Photoshop CC's Action Panel - dummies

Photoshop CC’s Action Panel

By Peter Bauer

In Photoshop, an Action is simply a recorded series of steps that you can play back on another image to replicate an effect or technique. To choose a wild example, say that every image in your new book about Photoshop needs to be submitted at a size of exactly 1,024 x 768 pixels at 300 ppi, regardless of content.

Record an Action that uses the Image Size command to change resolution and then use the Canvas Size command to expand the image to 1,024 x 768 pixels. Use that Action (play the Action) on each image before submitting it. Better yet, wait until all the images for a chapter are ready and then use the Batch command to play the Action automatically on each of them!

Actions and the Batch command not only streamline repetitive tasks; they also ensure precision — that every one of those images will be exactly 1,024 x 768 pixels, each and every time. But Actions also have a creative side to them.

The lower part of the Actions panel’s menu (see the image, which contains sets of Actions that you can load into the panel to produce frame and border effects, text effects, and more. (The content of your Actions panel menu will differ from what’s shown.) You can also purchase collections of Actions from commercial sources.

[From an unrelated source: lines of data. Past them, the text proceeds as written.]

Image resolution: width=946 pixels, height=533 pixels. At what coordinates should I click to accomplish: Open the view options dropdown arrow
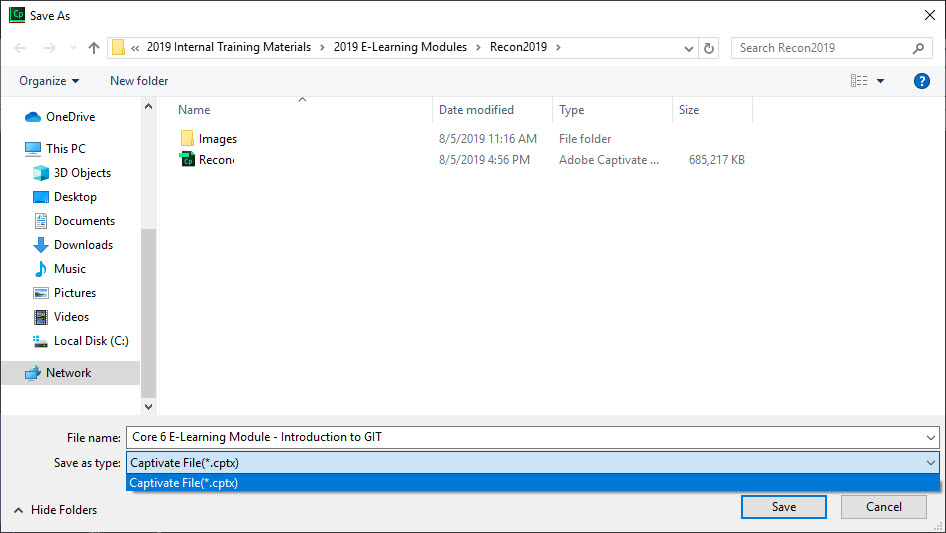click(x=880, y=81)
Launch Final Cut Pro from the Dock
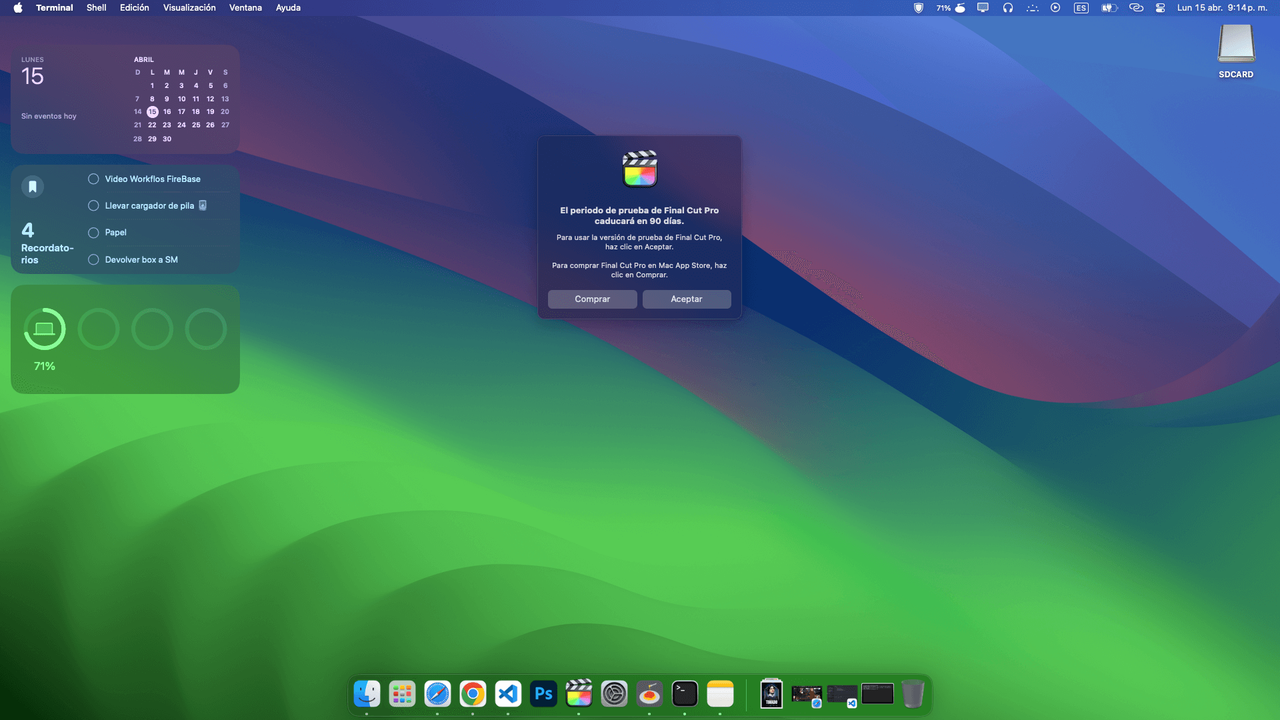Screen dimensions: 1280x720 click(578, 693)
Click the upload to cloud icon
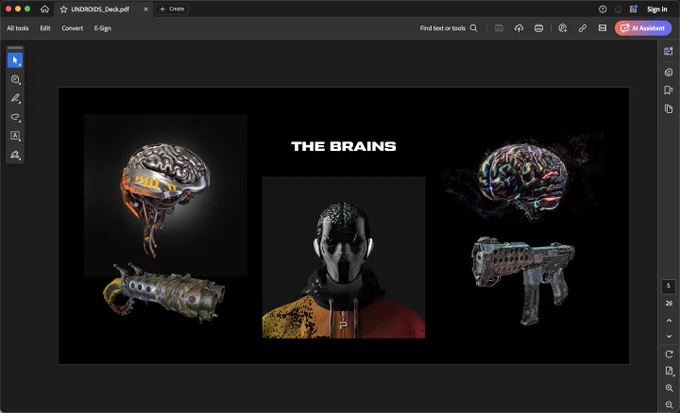The width and height of the screenshot is (680, 413). (x=519, y=28)
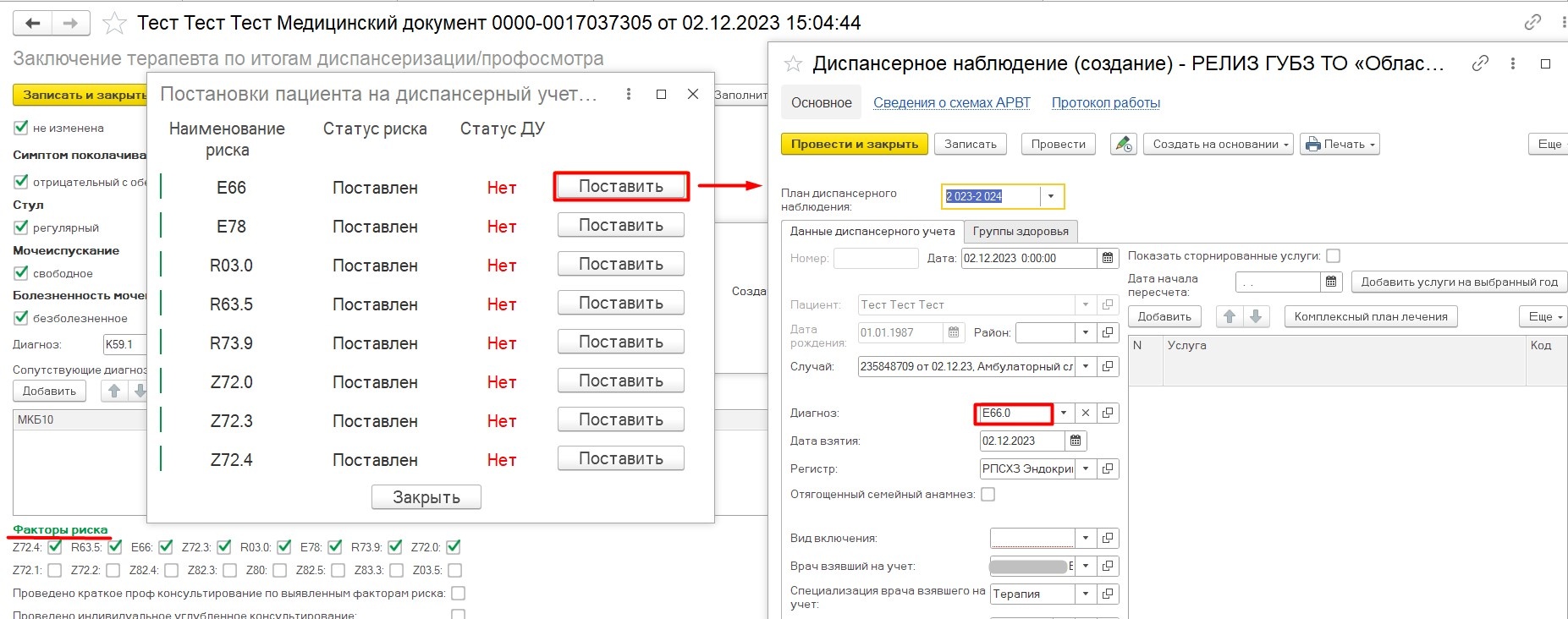Toggle Отягощенный семейный анамнез checkbox
Viewport: 1568px width, 619px height.
(x=988, y=495)
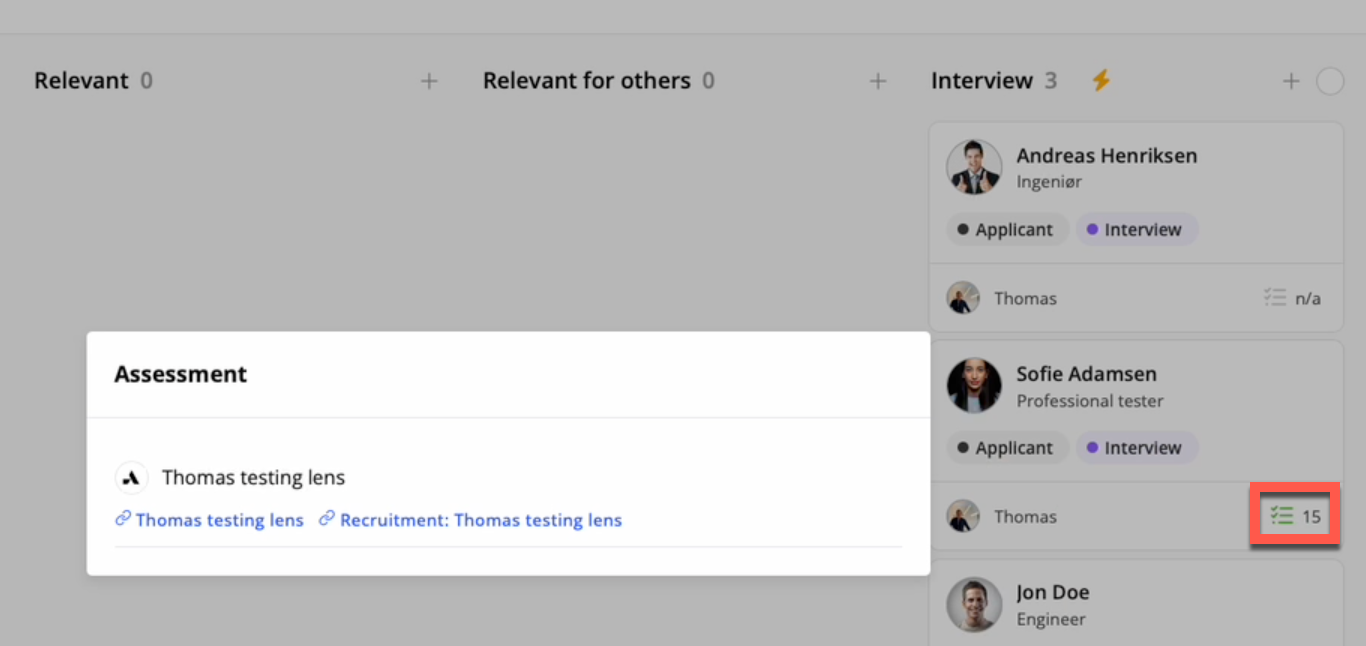Click Andreas Henriksen's n/a assessment icon
Screen dimensions: 1366x646
[x=1292, y=298]
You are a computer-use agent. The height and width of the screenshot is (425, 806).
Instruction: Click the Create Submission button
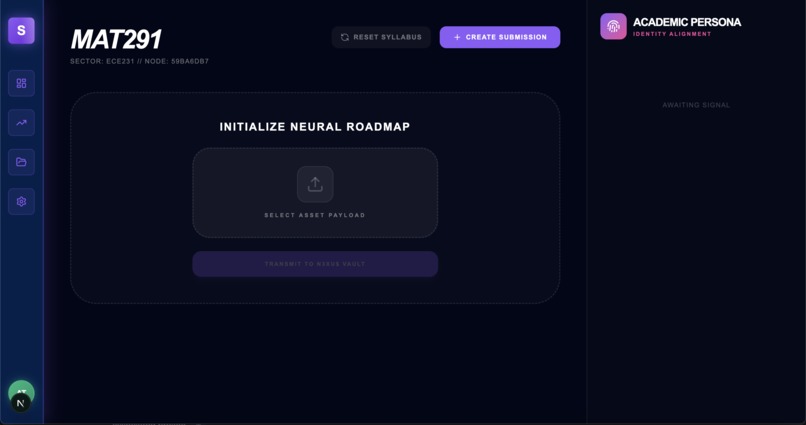point(500,37)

To work with an Action, open an image, select the Action in the Actions panel, and then click the Play button at the bottom of the panel. (As you can see, the three buttons to the left use the near-universal symbols for Stop, Record, and Play; the three to the right use the standard Adobe symbols indicating New Set, New Action, and Trash.)

Any step in the Actions panel that doesn’t have a check mark in the left column is skipped when you play the Action. Any step that has a symbol visible in the second column (the Modal Control column) pauses when you play the Action. Click in the second column when you want the Action to wait for you to do something.

Perhaps you’ll click in that column next to a Crop step so that you can adjust the Crop tool’s bounding box. You might click in the second column next to an Image Size step so that you can input a specific size or choose a resampling algorithm. After you make a change or input a value for that step, press Return/Enter to continue playing the Action.

Notice the Save Actions command in the panel’s menu. Remember that you have to select a set of Actions in the panel, not an individual Action, to use the Save Actions command. If you want to save only one Action, create a new set and Option/Alt+drag the Action to that set to copy it.

You can also create a printable text file (.txt) of your Actions set by holding down the Cmd+Option/Ctrl+Alt keys when selecting Save Actions. Text versions of your Actions provide an easy reference for what each Action (and step) does to an image.

If you get hooked on Actions, you’ll also want to try Button Mode in the Actions panel menu. Each Action appears in the panel as a color-coded button. You don’t see the steps of the Action, so you don’t know whether an individual step is being skipped and you can’t change the Modal Control column, but you might like the color-coding to sort your Actions.